The idea of the expected value originated in the middle of the 17th century from the study of the so-called problem of points, which seeks to divide the stakes *in a fair way* between two players, who have to end their game before it is properly finished.^{[4]} This problem had been debated for centuries. Many conflicting proposals and solutions had been suggested over the years when it was posed to Blaise Pascal by French writer and amateur mathematician Chevalier de Méré in 1654. Méré claimed that this problem couldn't be solved and that it showed just how flawed mathematics was when it came to its application to the real world. Pascal, being a mathematician, was provoked and determined to solve the problem once and for all.

He began to discuss the problem in the famous series of letters to Pierre de Fermat. Soon enough, they both independently came up with a solution. They solved the problem in different computational ways, but their results were identical because their computations were based on the same fundamental principle. The principle is that the value of a future gain should be directly proportional to the chance of getting it. This principle seemed to have come naturally to both of them. They were very pleased by the fact that they had found essentially the same solution, and this in turn made them absolutely convinced that they had solved the problem conclusively; however, they did not publish their findings. They only informed a small circle of mutual scientific friends in Paris about it.^{[5]}

In Dutch mathematician Christiaan Huygens' book, he considered the problem of points, and presented a solution based on the same principle as the solutions of Pascal and Fermat. Huygens published his treatise in 1657, (see Huygens (1657)) "*De ratiociniis in ludo aleæ*" on probability theory just after visiting Paris. The book extended the concept of expectation by adding rules for how to calculate expectations in more complicated situations than the original problem (e.g., for three or more players), and can be seen as the first successful attempt at laying down the foundations of the theory of probability.

It should be said, also, that for some time some of the best mathematicians of France have occupied themselves with this kind of calculus so that no one should attribute to me the honour of the first invention.
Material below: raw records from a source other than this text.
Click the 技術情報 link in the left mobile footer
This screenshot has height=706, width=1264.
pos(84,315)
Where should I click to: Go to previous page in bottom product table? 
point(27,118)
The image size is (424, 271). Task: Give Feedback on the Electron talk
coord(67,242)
This does not belong to me. But these savants, although they put each other to the test by proposing to each other many questions difficult to solve, have hidden their methods. I have had therefore to examine and go deeply for myself into this matter by beginning with the elements, and it is impossible for me for this reason to affirm that I have even started from the same principle. But finally I have found that my answers in many cases do not differ from theirs.

During his visit to France in 1655, Huygens learned about de Méré's Problem. From his correspondence with Carcavine a year later (in 1656), he realized his method was essentially the same as Pascal's. Therefore, he knew about Pascal's priority in this subject before his book went to press in 1657.^{[6]}

In the mid-nineteenth century, Pafnuty Chebyshev became the first person to think systematically in terms of the expectations of random variables.^{[7]}

Neither Pascal nor Huygens used the term "expectation" in its modern sense. In particular, Huygens writes:^{[8]}

That any one Chance or Expectation to win any thing is worth just such a Sum, as wou'd procure in the same Chance and Expectation at a fair Lay. ... If I expect a or b, and have an equal chance of gaining them, my Expectation is worth (a+b)/2.
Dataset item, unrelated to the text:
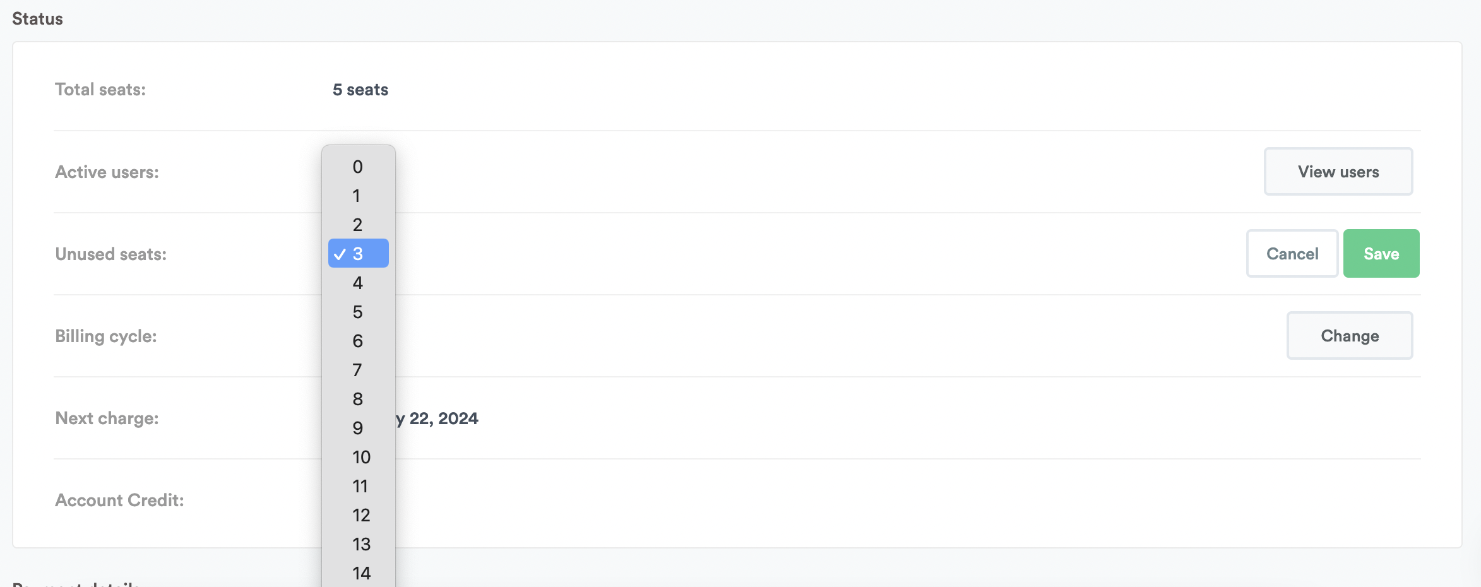Choose option 8 in the dropdown
This screenshot has width=1481, height=587.
point(358,399)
More than a hundred years later, in 1814, Pierre-Simon Laplace published his tract "*Théorie analytique des probabilités*", where the concept of expected value was defined explicitly:^{[9]}

… this advantage in the theory of chance is the product of the sum hoped for by the probability of obtaining it; it is the partial sum which ought to result when we do not wish to run the risks of the event in supposing that the division is made proportional to the probabilities. This division is the only equitable one when all strange circumstances are eliminated; because an equal degree of probability gives an equal right for the sum hoped for. We will call this advantage *mathematical hope*.

The use of the letter E to denote expected value goes back to W. A. Whitworth in 1901.^{[10]} The symbol has become popular since then for English writers. In German, E stands for "Erwartungswert", in Spanish for "Esperanza matemática", and in French for "Espérance mathématique".^{[11]}

As discussed below, there are several context-dependent ways of defining the expected value. The simplest and original definition deals with the case of finitely many possible outcomes, such as in the flip of a coin. With the theory of infinite series, this can be extended to the case of countably many possible outcomes. It is also very common to consider the distinct case of random variables dictated by (piecewise-)continuous probability density functions, as these arise in many natural contexts. All of these specific definitions may be viewed as special cases of the general definition based upon the mathematical tools of measure theory and Lebesgue integration, which provide these different contexts with an axiomatic foundation and common language.

Any definition of expected value may be extended to define an expected value of a multidimensional random variable, i.e. a random vector X. It is defined component by component, as E[*X*]_{i} = E[*X*_{i}]. Similarly, one may define the expected value of a random matrix X with components *X*_{ij} by E[*X*]_{ij} = E[*X*_{ij}].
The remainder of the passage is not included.